Consigne donnée 1 – Mettez sous forme de tableau Markdown les entrées, depuis leur début jusqu'à la ligne contenant "Click the Salvesta" incluse, avec une colonne « Numéro » pour le rang et une colonne « Ligne » pour le texte. Omettez les lignes vides.

C'est pourtant ailleurs que l'on trouve l'inattendu. Autorisation serait donnée aux services de police de procéder à des perquisitions de nuit. L'occasion nous est ainsi donnée de décortiquer un peu le régime actuel entourant ces perquisitions.

Le cadre légal

C'est l'article 59 du Code de Procédure Pénale qui pose le principe:

"Sauf réclamation faite de l'intérieur de la maison ou exceptions prévues par la loi, les perquisitions et les visites domiciliaires ne peuvent être commencées avant 6 heures et après 21 heures".

Concrètement, si une personne est interpellée après 21h05, les policiers devront attendre le lendemain matin, 6h00, pour effectuer une perquisition au domicile. Ce qui, clairement, n'empêche nullement de le surveiller toute la nuit. Mais, inversement, ne peut empêcher la destruction de preuves qui s'y trouveraient. Je pense notamment à des produits stupéfiants, ou des données informatiques. Par contre, les policiers (ou gendarmes, bien sur), peuvent tout à fait se présenter dans un domicile à 20h59 (j'exagère), et continuer leurs investigations le reste de la nuit s'il le faut. Le tout étant, très concrètement, de commencer les opérations avant 21h00.

Il est utile de préciser que ce cadre légal concerne 90% des perquisitions qui sont faites à longueur d'année, voir plus. Hormis, bien sur, lorsqu'est décrété l'Etat d'Urgence, comme c'est le cas en ce moment. Mais là, nous nous trouvons alors dans un cadre administratif. Restons dans le judiciaire.

Autre précision: en droit français, nul besoin que soit présenté, comme on le voit si fréquemment encore dans les séries télévisées, de "mandat de perquisition". Il s'agit d'un acte qui est décidé par l'Officier de Police Judiciaire (OPJ), et dont l'objectif est la découverte, puis la saisie et le placement sous scellés, de tous documents, objets susceptibles d’intéresser l'enquête. Par contre, la présence de l'un des occupants des lieux est nécessaire. A défaut, s'il n'y a personne, et que le mis en cause n'est pas présent (par exemple, pour des raisons de sécurité), l'OPJ fait appel à deux personnes qui assisteront aux opérations, en qualité de témoin. A la suite de la perquisition, l'OPJ dresse procès-verbal des opérations.. Lequel est signé par celui ou ceux qui y ont assisté.

Consigne donnée 2 – Traduisez en anglais la phrase suivante de l'extrait sur les perquisitions de nuit : « Concrètement, si une personne est interpellée après 21h05, les policiers devront attendre le lendemain matin, 6h00, pour effectuer une perquisition au domicile. »

(Entrées de localisation d'éléments)

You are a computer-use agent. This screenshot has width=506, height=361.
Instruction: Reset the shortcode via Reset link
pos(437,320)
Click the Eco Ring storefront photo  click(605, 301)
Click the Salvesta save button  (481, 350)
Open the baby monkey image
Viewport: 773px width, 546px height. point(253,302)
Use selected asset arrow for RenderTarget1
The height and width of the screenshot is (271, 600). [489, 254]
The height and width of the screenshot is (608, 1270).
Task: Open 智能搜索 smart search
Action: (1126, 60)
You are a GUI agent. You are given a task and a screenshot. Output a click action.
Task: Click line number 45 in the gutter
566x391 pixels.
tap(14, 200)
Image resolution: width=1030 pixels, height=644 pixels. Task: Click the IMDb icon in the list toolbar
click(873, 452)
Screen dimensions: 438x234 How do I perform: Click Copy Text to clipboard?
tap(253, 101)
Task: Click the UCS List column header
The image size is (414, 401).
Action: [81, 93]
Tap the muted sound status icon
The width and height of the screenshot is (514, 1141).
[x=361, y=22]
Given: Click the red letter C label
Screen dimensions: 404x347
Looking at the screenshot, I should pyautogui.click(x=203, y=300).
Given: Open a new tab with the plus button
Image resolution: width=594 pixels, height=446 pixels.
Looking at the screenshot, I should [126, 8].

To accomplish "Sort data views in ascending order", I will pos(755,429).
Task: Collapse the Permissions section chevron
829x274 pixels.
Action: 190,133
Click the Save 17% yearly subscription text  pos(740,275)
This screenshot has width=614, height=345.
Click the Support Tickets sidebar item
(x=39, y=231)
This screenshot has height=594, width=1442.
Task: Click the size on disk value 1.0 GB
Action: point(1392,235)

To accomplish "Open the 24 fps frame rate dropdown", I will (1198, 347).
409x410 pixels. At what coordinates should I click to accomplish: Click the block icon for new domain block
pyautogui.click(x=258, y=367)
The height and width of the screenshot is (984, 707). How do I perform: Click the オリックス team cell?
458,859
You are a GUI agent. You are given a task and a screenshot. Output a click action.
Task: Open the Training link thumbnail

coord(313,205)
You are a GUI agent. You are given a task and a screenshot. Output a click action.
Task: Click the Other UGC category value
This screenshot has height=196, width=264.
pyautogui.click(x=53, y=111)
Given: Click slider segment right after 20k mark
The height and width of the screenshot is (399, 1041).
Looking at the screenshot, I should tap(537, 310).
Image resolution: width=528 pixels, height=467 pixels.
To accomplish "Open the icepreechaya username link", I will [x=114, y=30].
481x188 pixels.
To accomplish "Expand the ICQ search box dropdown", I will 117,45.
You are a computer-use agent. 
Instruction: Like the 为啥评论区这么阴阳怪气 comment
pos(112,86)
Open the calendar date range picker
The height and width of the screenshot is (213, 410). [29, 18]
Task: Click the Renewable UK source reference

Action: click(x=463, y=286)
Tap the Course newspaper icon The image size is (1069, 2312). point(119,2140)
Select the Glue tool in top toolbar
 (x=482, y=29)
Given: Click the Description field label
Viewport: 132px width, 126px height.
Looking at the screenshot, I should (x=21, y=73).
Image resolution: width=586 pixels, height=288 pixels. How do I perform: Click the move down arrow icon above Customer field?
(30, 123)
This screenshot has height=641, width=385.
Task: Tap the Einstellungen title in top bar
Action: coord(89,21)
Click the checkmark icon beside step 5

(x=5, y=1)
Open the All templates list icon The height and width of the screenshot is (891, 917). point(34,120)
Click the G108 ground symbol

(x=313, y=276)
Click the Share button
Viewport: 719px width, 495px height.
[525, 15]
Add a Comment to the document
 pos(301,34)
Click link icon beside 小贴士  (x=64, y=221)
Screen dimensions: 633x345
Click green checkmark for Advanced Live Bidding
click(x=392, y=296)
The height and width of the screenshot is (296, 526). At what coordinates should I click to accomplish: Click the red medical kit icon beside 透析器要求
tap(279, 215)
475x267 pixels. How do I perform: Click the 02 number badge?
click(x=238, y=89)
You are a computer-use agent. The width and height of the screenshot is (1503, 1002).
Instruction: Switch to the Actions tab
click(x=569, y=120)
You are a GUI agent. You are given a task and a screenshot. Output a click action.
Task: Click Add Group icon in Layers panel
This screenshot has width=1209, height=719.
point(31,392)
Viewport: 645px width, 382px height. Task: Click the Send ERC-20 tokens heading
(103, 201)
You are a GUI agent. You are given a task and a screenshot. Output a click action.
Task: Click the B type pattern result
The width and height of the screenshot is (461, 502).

Réponse rédigée 1 –
| Numéro | Ligne |
|---|---|
| 1 | You are a computer-use agent. This screenshot has width=506, height=361. |
| 2 | Instruction: Reset the shortcode via Reset link |
| 3 | pos(437,320) |
| 4 | Click the Eco Ring storefront photo  click(605, 301) |
| 5 | Click the Salvesta save button  (481, 350) |

Réponse rédigée 2 – In practical terms, if a person is arrested after 9:05 p.m., the police will have to wait until the following morning, at 6:00 a.m., to carry out a search of the home.